Comparing gene expression networks in a multi-dimensional space to extract similarities and differences between organisms

Gaëlle Lelandais 1 *, Pierre Vincens 2, Anne Badel-Chagnon 2, Stéphane Vialette 3, Claude Jacq 4, and Serge Hazout 2

1 Laboratoire de Génétique Moléculaire, CNRS UMR 8541, Ecole Normale Supérieure, 46 rue d'Ulm, 75230 Paris cedex 05, France; Equipe de Bioinformatique Génomique et Moléculaire, INSERM U726, Université Paris 7, case 7113, 2 Place Jussieu, 75251 Paris cedex 05, France
2 Equipe de Bioinformatique Génomique et Moléculaire, INSERM U726, Université Paris 7, case 7113, 2 Place Jussieu, 75251 Paris cedex 05, France
3 Laboratoire de Recherche en Informatique, UMR CNRS 8623, Faculté des Sciences d'Orsay, Université Paris Sud, 91405 Orsay, France
4 Laboratoire de Génétique Moléculaire, CNRS UMR 8541, Ecole Normale Supérieure, 46 rue d'Ulm, 75230 Paris cedex 05, France

* To whom correspondence should be addressed.
Gaëlle Lelandais, E-mail: lelandais{at}biologie.ens.fr


   Abstract

Motivation: Molecular evolution, which is classically assessed by comparison of individual proteins or genes between species, can now be studied by comparing co-expressed functional groups of genes.

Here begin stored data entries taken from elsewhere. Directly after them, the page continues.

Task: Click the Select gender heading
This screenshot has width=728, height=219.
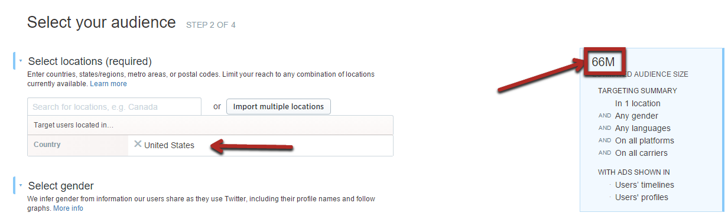Action: click(61, 186)
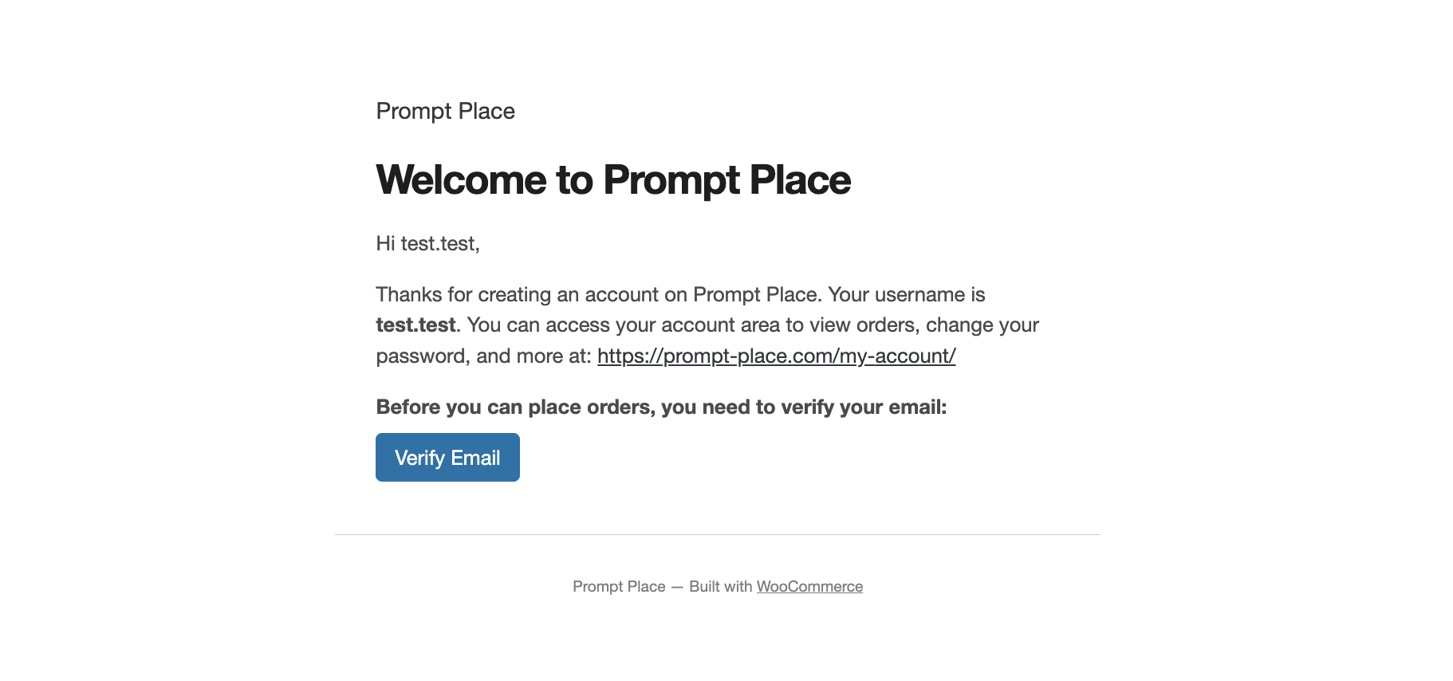This screenshot has height=681, width=1453.
Task: Click the blue Verify Email button
Action: pos(447,457)
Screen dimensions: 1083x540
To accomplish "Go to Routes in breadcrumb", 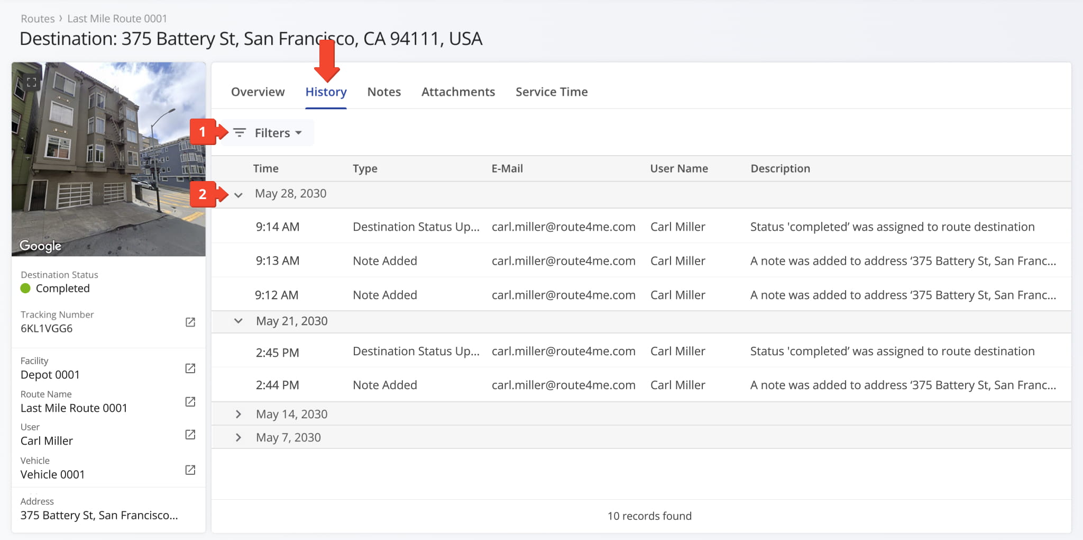I will tap(38, 19).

This approach, which better reflects the functional constraints on the evolution of organisms, can exploit the large amount of data generated by genome-wide expression analyses. However, it requires new methodologies to represent the data in a more accessible way for cross-species comparisons.

Results: In this work, we present an approach based on Multidimensional Scaling (MDS) techniques, to compare the conformation of two gene expression networks, represented in a multi-dimensional space. The expression networks are optimally superimposed, taken into account two criteria: (1) inter-organism orthologous gene pairs have to be nearby points in the final multi-dimensional space, (2) the distortion of the gene expression networks, the organisation of which reflects the similarities between the gene expression measurements, has to be circumscribed. Using this approach, we compared the transcriptional programs that drive sporulation in budding and fission yeasts, extracting some common properties and differences between the two species.

Availability: The source code is freely distributed to academic users upon request to the authors. More information and supplementary data can be found online at: http://www.biologie.ens.fr/lgmgml/publication/comp3d/.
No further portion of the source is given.